For most white Americans, the view is one of equality: At least eight in 10 whites think blacks in their communities have an equal chance to get jobs for which they're qualified, housing they can afford, fair treatment from merchants and quality schools for their kids. Two-thirds of whites also think blacks get equal treatment from the police.
But black Americans differ — and by huge margins. Fewer than half of blacks think they have an equal shot at housing in their community, or get equal treatment from local merchants. Fewer still — 39 percent — think blacks have an equal chance at jobs. And just 28 percent think blacks receive equal treatment from the police in their community.
In one area, public education, majorities of whites and blacks alike see equal opportunity, but here, too, the gap is vast. Ninety-two percent of whites think black children in their communities have an equal chance to attend a good public school; 58 percent of blacks agree.
This ABCNEWS/Washington Post poll was conducted to accompany a special Nightline town meeting in Jasper, Texas, where a black man was chained to a pickup truck and dragged to his death in a 1998 hate crime. The program, "Two Towns of Jasper," airs Thursday at 11:35 p.m. ET.
All Groups Reflect Improving View of Race Relations
Despite these differing perceptions, the poll includes positive results on the state of race relations, on personal, local and national levels. Most broadly, 54 percent of whites think race relations in this country are good, and 44 percent of blacks agree. While surely these could be better, each is up by about 20 points from a 1997 ABCNEWS/Washington Post poll.
Ratings are more positive locally. Eighty percent of whites, and 73 percent of blacks, say race relations in their own communities are good or even "excellent." (Sixty-eight percent of Americans describe their community as mixed racially; 29 percent say it's mostly white.)

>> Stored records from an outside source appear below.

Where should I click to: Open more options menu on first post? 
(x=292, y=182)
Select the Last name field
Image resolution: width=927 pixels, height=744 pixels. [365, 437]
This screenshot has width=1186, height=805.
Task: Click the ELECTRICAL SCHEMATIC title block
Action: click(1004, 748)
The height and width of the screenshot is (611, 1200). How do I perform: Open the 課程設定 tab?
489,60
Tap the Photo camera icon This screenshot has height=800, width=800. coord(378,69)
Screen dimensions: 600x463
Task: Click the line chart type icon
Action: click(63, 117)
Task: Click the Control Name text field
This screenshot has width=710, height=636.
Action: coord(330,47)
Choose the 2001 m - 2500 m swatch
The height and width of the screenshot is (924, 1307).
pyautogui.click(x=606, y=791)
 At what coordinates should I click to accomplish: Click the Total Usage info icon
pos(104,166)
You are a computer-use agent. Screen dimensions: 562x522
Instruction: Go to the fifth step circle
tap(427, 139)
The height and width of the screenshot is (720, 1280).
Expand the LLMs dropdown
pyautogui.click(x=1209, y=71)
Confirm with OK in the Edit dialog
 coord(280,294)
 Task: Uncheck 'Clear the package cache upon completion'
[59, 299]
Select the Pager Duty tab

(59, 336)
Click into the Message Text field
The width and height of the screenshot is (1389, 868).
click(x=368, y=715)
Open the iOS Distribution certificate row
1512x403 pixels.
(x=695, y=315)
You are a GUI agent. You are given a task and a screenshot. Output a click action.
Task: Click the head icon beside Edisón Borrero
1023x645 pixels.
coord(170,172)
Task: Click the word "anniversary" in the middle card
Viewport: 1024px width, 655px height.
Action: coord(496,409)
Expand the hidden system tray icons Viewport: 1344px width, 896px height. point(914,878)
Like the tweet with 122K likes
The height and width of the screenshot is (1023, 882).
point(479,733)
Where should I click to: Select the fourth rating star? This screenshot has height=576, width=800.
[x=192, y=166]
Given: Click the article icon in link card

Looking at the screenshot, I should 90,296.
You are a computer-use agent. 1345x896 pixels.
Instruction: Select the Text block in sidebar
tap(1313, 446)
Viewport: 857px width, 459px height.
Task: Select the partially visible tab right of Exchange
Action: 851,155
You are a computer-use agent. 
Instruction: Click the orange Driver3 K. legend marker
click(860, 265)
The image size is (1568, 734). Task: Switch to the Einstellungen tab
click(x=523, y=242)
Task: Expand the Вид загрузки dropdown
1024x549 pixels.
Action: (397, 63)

Another promising sign is the continued gain in social contact between the races. The number of whites who say they have a fairly close friend who's black has grown from 54 percent in 1981 to 75 percent now. And 83 percent of blacks say they have a white friend, stable in recent years but up from 69 percent 22 years ago.
Moreover, for the first time in polls since 1973, a majority of Americans, 54 percent, now say they've brought someone of the opposite race home for dinner in recent years — a number that's also grown steadily, from just 20 percent 30 years ago. (Blacks were asked if they'd had a white person over; nonblacks were asked if they'd had a black person to dinner.)
But clearly, this increased social contact hasn't erased perceptions — or experience — of racial tolerance. Broadly, 40 percent of whites think blacks in their community experience racial discrimination; but among blacks, 58 percent say so. Even more blacks, 64 percent, personally have felt at some time they were being discriminated against because of their race. And 63 percent of other nonwhites say the same. Just about a third as many whites, 22 percent, have experienced racial discrimination.